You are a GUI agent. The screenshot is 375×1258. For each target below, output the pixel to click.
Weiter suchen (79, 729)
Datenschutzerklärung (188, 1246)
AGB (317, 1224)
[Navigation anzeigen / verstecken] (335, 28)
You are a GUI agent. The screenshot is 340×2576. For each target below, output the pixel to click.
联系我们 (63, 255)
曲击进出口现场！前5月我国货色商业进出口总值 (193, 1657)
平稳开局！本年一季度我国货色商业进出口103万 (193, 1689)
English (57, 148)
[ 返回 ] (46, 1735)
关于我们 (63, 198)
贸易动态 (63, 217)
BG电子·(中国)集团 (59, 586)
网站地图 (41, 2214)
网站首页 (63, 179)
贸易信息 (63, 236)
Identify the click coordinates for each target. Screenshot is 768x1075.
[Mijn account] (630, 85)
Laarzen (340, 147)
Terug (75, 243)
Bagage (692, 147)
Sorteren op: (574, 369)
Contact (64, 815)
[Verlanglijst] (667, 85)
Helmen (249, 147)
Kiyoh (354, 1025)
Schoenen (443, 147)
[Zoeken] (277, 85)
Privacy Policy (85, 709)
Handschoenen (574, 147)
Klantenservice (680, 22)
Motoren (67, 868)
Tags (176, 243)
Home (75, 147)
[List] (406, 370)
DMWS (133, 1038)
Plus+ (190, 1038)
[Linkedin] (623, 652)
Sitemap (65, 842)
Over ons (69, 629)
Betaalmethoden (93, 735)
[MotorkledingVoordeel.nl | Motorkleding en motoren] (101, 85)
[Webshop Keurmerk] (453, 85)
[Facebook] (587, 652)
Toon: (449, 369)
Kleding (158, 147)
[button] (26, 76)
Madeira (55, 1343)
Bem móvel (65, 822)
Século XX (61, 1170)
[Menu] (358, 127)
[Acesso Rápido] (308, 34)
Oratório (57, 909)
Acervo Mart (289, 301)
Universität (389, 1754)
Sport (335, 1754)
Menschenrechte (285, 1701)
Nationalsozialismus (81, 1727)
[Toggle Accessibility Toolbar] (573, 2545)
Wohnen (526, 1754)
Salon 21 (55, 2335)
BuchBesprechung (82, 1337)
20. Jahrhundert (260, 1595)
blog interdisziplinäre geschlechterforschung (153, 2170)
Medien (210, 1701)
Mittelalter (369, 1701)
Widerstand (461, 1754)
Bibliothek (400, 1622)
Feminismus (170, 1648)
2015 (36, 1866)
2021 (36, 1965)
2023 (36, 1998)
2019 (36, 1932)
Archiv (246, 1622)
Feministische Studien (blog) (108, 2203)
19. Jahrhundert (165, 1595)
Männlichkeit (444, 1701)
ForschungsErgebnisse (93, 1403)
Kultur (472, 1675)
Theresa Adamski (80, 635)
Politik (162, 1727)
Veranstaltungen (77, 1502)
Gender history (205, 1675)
☆ ☆ ☆
WHAT THE TASK ASKS:
Exactly as they stand, please print the lines from the first line of the records above down to the line that includes "[Navigation anzeigen / verstecken] (335, 28)", both of those included and no others.

YOUR RESPONSE:
You are a GUI agent. The screenshot is 375×1258. For each target below, output the pixel to click.
Weiter suchen (79, 729)
Datenschutzerklärung (188, 1246)
AGB (317, 1224)
[Navigation anzeigen / verstecken] (335, 28)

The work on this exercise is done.